Another emblem of Ireland, the green shamrock, is also connected in legend with St. Patrick, as having been used by him, through the lesson of its three leaves joined in one, in explaining the doctrine of the Trinity. Thus both the shamrock and the red saltire cross form the salient features of the insignia of the "Most Illustrious Order of St. Patrick," the Irish order of knighthood.
35. Arms of the Fitzgeralds.
33. Medal of Queen's First Visit to Ireland.
The Irish red cross on a white ground had been the ancient banner of the Irish family of the Fitzgeralds before the time of the conquest of Ireland under Henry II., and it still appears in the arms of their descendants (35). It appears to have been used as a flag at Cromwell's funeral, but notwithstanding its still earlier associations the red cross of St. Patrick does not seem to have been formally recognized as the general national emblem for Ireland until about the close of the seventeenth century. Its entrance into the Union Jack had long been delayed for reasons which will be pointed out.
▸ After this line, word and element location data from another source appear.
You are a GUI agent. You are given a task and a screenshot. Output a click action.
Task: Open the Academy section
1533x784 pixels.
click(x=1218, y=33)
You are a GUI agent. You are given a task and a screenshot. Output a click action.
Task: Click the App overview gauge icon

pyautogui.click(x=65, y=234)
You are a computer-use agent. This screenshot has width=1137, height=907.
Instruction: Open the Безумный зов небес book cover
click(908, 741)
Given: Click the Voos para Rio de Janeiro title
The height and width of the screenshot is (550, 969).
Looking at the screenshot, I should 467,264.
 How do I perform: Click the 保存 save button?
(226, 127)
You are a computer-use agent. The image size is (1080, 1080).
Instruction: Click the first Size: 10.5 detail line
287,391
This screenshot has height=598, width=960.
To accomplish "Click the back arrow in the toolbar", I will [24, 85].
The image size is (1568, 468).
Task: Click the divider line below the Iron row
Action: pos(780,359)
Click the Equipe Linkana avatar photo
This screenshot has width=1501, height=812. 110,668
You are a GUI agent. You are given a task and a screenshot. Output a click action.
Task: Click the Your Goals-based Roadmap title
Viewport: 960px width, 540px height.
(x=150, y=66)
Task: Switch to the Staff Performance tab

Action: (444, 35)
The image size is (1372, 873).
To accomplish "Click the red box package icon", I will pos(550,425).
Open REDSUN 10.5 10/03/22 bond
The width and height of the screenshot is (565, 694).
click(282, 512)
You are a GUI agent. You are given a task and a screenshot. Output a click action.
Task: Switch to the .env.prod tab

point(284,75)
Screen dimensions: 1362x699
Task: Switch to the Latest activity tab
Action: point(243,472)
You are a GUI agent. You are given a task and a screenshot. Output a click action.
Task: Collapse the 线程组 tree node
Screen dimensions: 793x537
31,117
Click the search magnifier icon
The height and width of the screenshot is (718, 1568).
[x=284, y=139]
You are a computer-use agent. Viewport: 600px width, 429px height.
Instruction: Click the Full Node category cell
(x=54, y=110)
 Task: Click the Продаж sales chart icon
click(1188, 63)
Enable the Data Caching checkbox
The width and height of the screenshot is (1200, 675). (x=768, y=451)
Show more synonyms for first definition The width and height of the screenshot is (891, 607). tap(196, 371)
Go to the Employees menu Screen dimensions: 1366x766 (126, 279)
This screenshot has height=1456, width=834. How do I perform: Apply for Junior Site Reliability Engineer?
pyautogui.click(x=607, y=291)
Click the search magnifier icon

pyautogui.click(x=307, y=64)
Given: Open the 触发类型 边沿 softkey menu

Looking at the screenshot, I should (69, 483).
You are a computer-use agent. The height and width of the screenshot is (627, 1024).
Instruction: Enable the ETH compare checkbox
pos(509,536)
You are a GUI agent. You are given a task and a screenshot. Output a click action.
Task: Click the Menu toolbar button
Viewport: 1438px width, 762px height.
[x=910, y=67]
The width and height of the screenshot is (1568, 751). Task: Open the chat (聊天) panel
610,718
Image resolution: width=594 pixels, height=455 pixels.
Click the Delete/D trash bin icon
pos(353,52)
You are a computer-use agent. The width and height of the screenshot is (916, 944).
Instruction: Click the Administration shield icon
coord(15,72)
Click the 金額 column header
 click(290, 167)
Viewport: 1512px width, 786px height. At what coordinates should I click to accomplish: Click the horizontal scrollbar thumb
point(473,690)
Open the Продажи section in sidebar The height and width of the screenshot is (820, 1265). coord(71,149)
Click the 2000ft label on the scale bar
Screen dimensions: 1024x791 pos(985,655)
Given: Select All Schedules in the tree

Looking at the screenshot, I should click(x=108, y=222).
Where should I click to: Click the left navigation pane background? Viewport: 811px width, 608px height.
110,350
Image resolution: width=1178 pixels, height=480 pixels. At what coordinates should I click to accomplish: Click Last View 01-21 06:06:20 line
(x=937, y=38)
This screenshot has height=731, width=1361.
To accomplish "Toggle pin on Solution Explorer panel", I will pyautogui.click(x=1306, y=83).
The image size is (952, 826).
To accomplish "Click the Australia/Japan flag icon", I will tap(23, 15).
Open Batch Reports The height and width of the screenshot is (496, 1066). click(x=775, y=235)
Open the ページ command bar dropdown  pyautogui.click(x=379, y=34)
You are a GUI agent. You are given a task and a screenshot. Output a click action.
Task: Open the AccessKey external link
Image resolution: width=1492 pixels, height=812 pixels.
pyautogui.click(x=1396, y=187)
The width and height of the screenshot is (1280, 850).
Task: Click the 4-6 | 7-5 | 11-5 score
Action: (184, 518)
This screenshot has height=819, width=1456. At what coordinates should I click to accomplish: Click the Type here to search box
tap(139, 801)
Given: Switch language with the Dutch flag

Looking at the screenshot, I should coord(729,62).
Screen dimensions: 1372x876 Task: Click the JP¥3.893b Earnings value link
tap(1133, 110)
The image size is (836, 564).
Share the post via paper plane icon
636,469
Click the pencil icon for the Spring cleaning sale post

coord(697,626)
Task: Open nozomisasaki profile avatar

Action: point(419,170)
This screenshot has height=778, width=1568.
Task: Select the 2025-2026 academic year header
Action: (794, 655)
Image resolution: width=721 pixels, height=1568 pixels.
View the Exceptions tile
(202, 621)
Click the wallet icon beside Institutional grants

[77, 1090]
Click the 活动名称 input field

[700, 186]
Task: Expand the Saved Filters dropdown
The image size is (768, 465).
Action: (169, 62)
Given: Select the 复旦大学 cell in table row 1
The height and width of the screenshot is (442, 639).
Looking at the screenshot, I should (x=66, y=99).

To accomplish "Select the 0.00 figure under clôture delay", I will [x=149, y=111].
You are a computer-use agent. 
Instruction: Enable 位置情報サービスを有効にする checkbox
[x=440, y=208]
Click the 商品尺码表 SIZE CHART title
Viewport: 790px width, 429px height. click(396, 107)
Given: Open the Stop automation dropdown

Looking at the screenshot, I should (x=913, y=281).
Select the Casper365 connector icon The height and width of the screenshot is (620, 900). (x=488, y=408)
Though the kings of England had, since Henry II., in 1172, been "lords paramount," and since Henry VIII. been "kings of Ireland," the national Jack of Ireland had not been joined with the other Jacks. When the crosses of St. George and St. Andrew were combined in the "additional" Jack of James, in 1606, it was not included, nor was it afterwards, in the first Union Jack of Queen Anne, in 1707; so that for all these centuries the red cross of St. Patrick had continued alone. At length, the time was coming when another change was to be made in the Union Jack, and it was in 1801, under George III., that the red saltire cross of Ireland first joined the two sister crosses. For the immediately previous two hundred years the Irishman had gallantly contributed his prowess to the glories won under the two-crossed Jack, in which his nation had not been represented; but from this time onward his own Irish cross entered into its proper place in the national Union Jack, and received its acknowledged position as the emblem of the Irish kingdom.